I now understand why a diabetic friend died of a heart attack. He would go off on heavy carb binges and not pay attention to his blood sugar and then resume his low carb diet to lose weight.
Posted by: Judy K at April 21, 2006 2:47 PM
but if I dont have diabetes, and if I exercise a lot every day, and if I only carb-binge when I go on vacation or on major holidays, I'll be ok, right? right? puhleeez???
Posted by: mrfreddy at April 24, 2006 11:02 AM
I usually binge on carbs once a week (saturday night). Do you think that this is regular enough to keep the carb eating enzymes active without damaging the low carb diet too much?

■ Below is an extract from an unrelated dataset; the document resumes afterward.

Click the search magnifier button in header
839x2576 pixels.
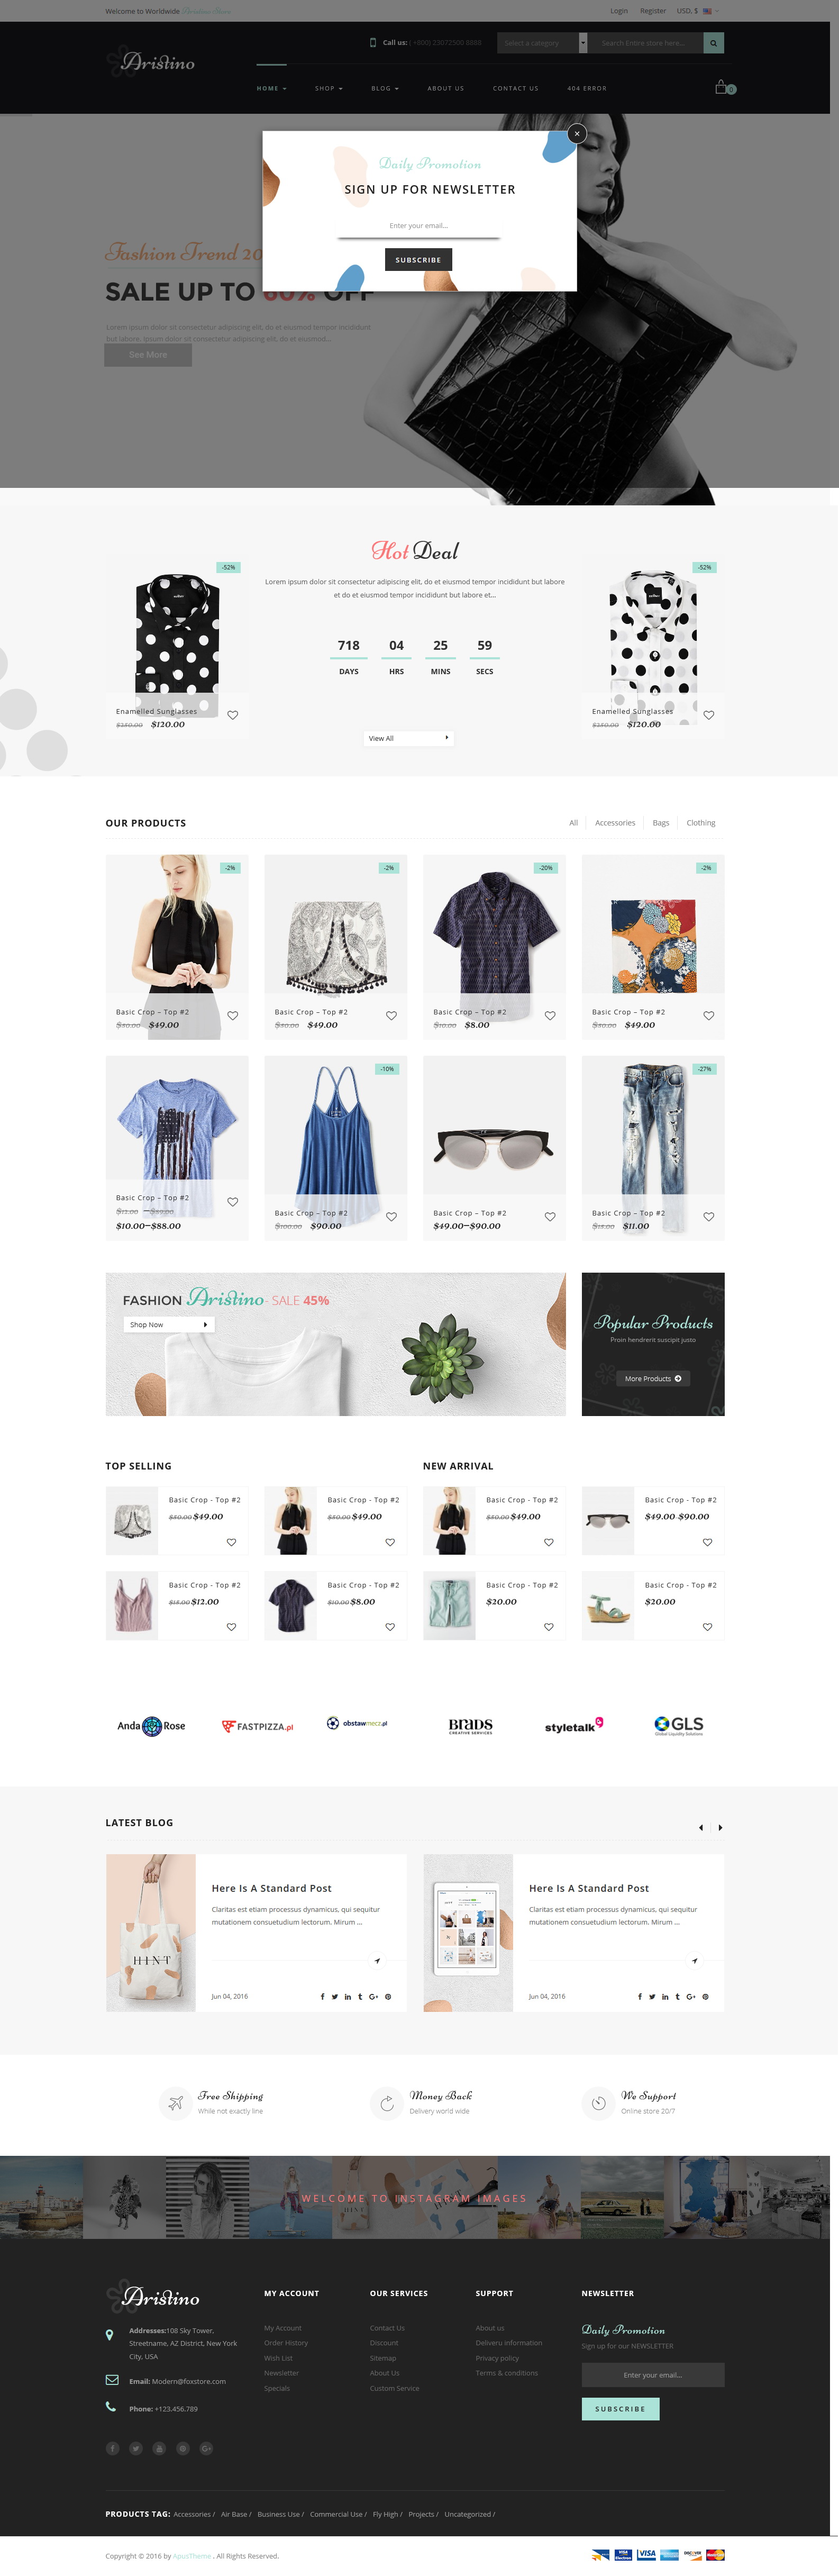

Posted by: Dan at April 26, 2006 5:19 AM
In your book the Protein Power Life Plan, you advise against eating grains, especially wheat and corn, because of the Leaky Gut Syndrome which can lead to a variety of autoimmune diseases. However, I have reading in various articles and magazines like AARP and the Harvard Health Newsletters touting the benefits of whole grain bread and cereals. Can you clarify this situation for me?
Posted by: DK at April 27, 2006 10:53 AM
In your book The Protein Power Life Plan, on page 409, you recommend a visit to the "Honey tree". How do you reconcile this article (the damage done to our bodies) with the statement in your book?
Steve.
Was 320lb, currently 240lb, target 190lb
Posted by: Steve at April 28, 2006 7:59 AM
I don't have the book in front of me as I write this, but I recall that the recommendation was to eat from the Honey Tree once in a while, not every other day or even every other week.
I don't know anyone--and I know a bunch of extremely diligent low-carbers, low-carbers who put my diligence to shame--who doesn't succumb from time to time. I think the point is to control when you succumb and make amends for it ASAP by hopping back on the low-carb wagon.
As a friend of mine is fond of saying, "Pleasure is a nutrient." I agree with him entirely. A little 'forbidden' pleasure once in a while is probably good for us despite the temporary spike in free radicals.
Posted by: Michael R. Eades, MD at April 28, 2006 11:53 AM
--Following a low-carb diet makes one a little glucose intolerant, which is the reason that the instructions for a glucose tolerance test always include the admonition to eat plenty of carbs in the week before the test.--
I'm about to have a glucose tolerance test (2 hr.). How many carbs should I be eating leading up to the test and for how many days before?
You need to consume 150-200 grams of carbs for at least 4 to 5 days prior to the test. That's why MD and I almost never did glucose tolerance tests on our patients.
MRE
Posted by: Victoria at July 13, 2006 3:21 PM
Dr. Eades, In preparation for a 3 hr glucose tolerance test--150-200 gm of carbs- I can't imagine that many grams! Can you please give me an example of what to eat in one day to equal that amount? Will a week of the high carb diet be adequate for the test? Thank you.
Hi Margie--
Follow the standard American diet and you'll double that carb intake.
What to eat? I would probably eat a potato and some bread and maybe a bunch of rice. You want to eat starch so that you will get glucose. Don't eat a bunch of stuff with sugar or HFCS because you'll get a lot of fructose.
You need at least three days of the higher carb fare for the glucose tolerance test to be accurate. I usually have patients follow such a diet for a week just to be sure. But, I don't usually do a glucose tolerance test, I do an insulin challenge instead, which is much more revealing.
Best--
MRE
Posted by: margie at August 19, 2006 11:10 AM
Dr Eades, After trying to up my carbs for about a week or so, I finally had my 3 hr glucose tolerance test done. Literally a pain. My results at fasting= 107, 1/2 hr= 177, 1 hr=177, 2 hr=138 and 3hr=114. It is great to be on a low carb diet again! Never realized how sluggish you feel with all of those carbs in your system. Do you think that my results are high due to my carb intolerance?-- as I had been on low carb for almost a year. Thanks, Margie
Hi Margie--
Your results are within the normal range, at least at the lab I use. You can indeed get higher readings if you've been on low-carb for a long period before the test. That's why it's always recommended that those scheduled for a GTT up their carbs for a few days before.
Carbs do indeed make one sluggish after a long period on low-carb. Makes you want to get back to the proper diet in hurry.